> _PROBLEM REQUIREMENTS_: Exactly as written, transcribe each record below.

★ ★ ★

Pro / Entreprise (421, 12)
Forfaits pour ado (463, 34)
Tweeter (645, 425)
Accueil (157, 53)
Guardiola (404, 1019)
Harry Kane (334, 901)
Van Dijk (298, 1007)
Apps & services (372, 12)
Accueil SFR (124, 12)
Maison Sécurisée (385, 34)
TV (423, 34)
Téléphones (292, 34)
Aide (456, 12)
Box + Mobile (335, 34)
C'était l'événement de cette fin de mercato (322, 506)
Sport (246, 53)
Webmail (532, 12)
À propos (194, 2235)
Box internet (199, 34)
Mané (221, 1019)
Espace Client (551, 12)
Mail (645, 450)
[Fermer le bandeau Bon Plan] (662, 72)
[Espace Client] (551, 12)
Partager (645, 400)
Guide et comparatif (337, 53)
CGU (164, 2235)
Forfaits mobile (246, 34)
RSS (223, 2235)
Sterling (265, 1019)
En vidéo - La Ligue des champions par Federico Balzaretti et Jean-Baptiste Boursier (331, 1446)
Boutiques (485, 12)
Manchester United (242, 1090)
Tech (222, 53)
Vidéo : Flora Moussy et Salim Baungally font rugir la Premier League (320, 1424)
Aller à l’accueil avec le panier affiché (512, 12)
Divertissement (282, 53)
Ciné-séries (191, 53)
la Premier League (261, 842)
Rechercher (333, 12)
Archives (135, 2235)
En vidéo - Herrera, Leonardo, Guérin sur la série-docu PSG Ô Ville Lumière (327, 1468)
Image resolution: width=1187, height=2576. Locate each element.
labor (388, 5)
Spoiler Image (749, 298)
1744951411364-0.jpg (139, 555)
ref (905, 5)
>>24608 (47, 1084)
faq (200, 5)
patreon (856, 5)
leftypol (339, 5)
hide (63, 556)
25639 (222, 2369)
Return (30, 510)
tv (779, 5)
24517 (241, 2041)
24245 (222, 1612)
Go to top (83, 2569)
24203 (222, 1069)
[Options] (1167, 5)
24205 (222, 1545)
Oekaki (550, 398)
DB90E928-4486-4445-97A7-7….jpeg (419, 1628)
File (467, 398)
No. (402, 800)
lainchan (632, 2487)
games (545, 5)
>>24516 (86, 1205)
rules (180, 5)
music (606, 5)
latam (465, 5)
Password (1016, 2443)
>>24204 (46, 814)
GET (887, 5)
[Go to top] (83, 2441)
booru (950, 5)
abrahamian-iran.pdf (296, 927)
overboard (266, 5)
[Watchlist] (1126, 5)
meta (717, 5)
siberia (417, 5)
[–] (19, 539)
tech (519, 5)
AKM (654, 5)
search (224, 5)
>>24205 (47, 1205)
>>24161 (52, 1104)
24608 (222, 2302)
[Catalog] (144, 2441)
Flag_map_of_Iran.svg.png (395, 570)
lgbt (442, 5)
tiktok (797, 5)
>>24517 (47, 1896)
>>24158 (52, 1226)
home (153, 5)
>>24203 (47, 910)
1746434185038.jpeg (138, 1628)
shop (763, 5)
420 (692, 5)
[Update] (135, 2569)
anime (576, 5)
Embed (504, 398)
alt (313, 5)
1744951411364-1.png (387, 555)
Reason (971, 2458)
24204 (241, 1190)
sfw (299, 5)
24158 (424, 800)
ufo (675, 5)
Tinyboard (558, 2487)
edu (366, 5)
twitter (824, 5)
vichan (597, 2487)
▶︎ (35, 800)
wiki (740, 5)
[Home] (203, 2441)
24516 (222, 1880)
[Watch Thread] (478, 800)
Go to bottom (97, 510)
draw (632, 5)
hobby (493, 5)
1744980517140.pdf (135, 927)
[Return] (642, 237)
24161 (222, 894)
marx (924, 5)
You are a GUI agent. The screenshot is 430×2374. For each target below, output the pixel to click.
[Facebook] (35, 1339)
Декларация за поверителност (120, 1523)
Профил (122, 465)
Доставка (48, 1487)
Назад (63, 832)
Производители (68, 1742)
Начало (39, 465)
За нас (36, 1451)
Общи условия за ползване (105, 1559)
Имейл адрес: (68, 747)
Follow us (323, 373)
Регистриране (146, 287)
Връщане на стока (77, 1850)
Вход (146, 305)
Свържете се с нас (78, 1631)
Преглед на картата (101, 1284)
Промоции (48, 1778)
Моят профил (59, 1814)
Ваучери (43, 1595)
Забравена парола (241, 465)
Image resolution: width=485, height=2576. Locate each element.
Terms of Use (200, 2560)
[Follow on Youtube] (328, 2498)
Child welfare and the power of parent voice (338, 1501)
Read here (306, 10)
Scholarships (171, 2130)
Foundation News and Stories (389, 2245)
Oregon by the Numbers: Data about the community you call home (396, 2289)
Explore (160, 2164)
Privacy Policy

★ ★ ★

> _REPLY_:
Pro / Entreprise (421, 12)
Forfaits pour ado (463, 34)
Tweeter (645, 425)
Accueil (157, 53)
Guardiola (404, 1019)
Harry Kane (334, 901)
Van Dijk (298, 1007)
Apps & services (372, 12)
Accueil SFR (124, 12)
Maison Sécurisée (385, 34)
TV (423, 34)
Téléphones (292, 34)
Aide (456, 12)
Box + Mobile (335, 34)
C'était l'événement de cette fin de mercato (322, 506)
Sport (246, 53)
Webmail (532, 12)
À propos (194, 2235)
Box internet (199, 34)
Mané (221, 1019)
Espace Client (551, 12)
Mail (645, 450)
[Fermer le bandeau Bon Plan] (662, 72)
[Espace Client] (551, 12)
Partager (645, 400)
Guide et comparatif (337, 53)
CGU (164, 2235)
Forfaits mobile (246, 34)
RSS (223, 2235)
Sterling (265, 1019)
En vidéo - La Ligue des champions par Federico Balzaretti et Jean-Baptiste Boursier (331, 1446)
Boutiques (485, 12)
Manchester United (242, 1090)
Tech (222, 53)
Vidéo : Flora Moussy et Salim Baungally font rugir la Premier League (320, 1424)
Aller à l’accueil avec le panier affiché (512, 12)
Divertissement (282, 53)
Ciné-séries (191, 53)
la Premier League (261, 842)
Rechercher (333, 12)
Archives (135, 2235)
En vidéo - Herrera, Leonardo, Guérin sur la série-docu PSG Ô Ville Lumière (327, 1468)
Image resolution: width=1187, height=2576. Locate each element.
labor (388, 5)
Spoiler Image (749, 298)
1744951411364-0.jpg (139, 555)
ref (905, 5)
>>24608 (47, 1084)
faq (200, 5)
patreon (856, 5)
leftypol (339, 5)
hide (63, 556)
25639 (222, 2369)
Return (30, 510)
tv (779, 5)
24517 (241, 2041)
24245 (222, 1612)
Go to top (83, 2569)
24203 (222, 1069)
[Options] (1167, 5)
24205 (222, 1545)
Oekaki (550, 398)
DB90E928-4486-4445-97A7-7….jpeg (419, 1628)
File (467, 398)
No. (402, 800)
lainchan (632, 2487)
games (545, 5)
>>24516 (86, 1205)
rules (180, 5)
music (606, 5)
latam (465, 5)
Password (1016, 2443)
>>24204 (46, 814)
GET (887, 5)
[Go to top] (83, 2441)
booru (950, 5)
abrahamian-iran.pdf (296, 927)
overboard (266, 5)
[Watchlist] (1126, 5)
meta (717, 5)
siberia (417, 5)
[–] (19, 539)
tech (519, 5)
AKM (654, 5)
search (224, 5)
>>24205 (47, 1205)
>>24161 (52, 1104)
24608 (222, 2302)
[Catalog] (144, 2441)
Flag_map_of_Iran.svg.png (395, 570)
lgbt (442, 5)
tiktok (797, 5)
>>24517 (47, 1896)
>>24158 (52, 1226)
home (153, 5)
>>24203 (47, 910)
1746434185038.jpeg (138, 1628)
shop (763, 5)
420 (692, 5)
[Update] (135, 2569)
anime (576, 5)
Embed (504, 398)
alt (313, 5)
1744951411364-1.png (387, 555)
Reason (971, 2458)
24204 (241, 1190)
sfw (299, 5)
24158 (424, 800)
ufo (675, 5)
Tinyboard (558, 2487)
edu (366, 5)
twitter (824, 5)
vichan (597, 2487)
▶︎ (35, 800)
wiki (740, 5)
[Home] (203, 2441)
24516 (222, 1880)
[Watch Thread] (478, 800)
Go to bottom (97, 510)
draw (632, 5)
hobby (493, 5)
1744980517140.pdf (135, 927)
[Return] (642, 237)
24161 (222, 894)
marx (924, 5)
You are a GUI agent. The screenshot is 430×2374. For each target below, output the pixel to click.
[Facebook] (35, 1339)
Декларация за поверителност (120, 1523)
Профил (122, 465)
Доставка (48, 1487)
Назад (63, 832)
Производители (68, 1742)
Начало (39, 465)
За нас (36, 1451)
Общи условия за ползване (105, 1559)
Имейл адрес: (68, 747)
Follow us (323, 373)
Регистриране (146, 287)
Връщане на стока (77, 1850)
Вход (146, 305)
Свържете се с нас (78, 1631)
Преглед на картата (101, 1284)
Промоции (48, 1778)
Моят профил (59, 1814)
Ваучери (43, 1595)
Забравена парола (241, 465)
Image resolution: width=485, height=2576. Locate each element.
Terms of Use (200, 2560)
[Follow on Youtube] (328, 2498)
Child welfare and the power of parent voice (338, 1501)
Read here (306, 10)
Scholarships (171, 2130)
Foundation News and Stories (389, 2245)
Oregon by the Numbers: Data about the community you call home (396, 2289)
Explore (160, 2164)
Privacy Policy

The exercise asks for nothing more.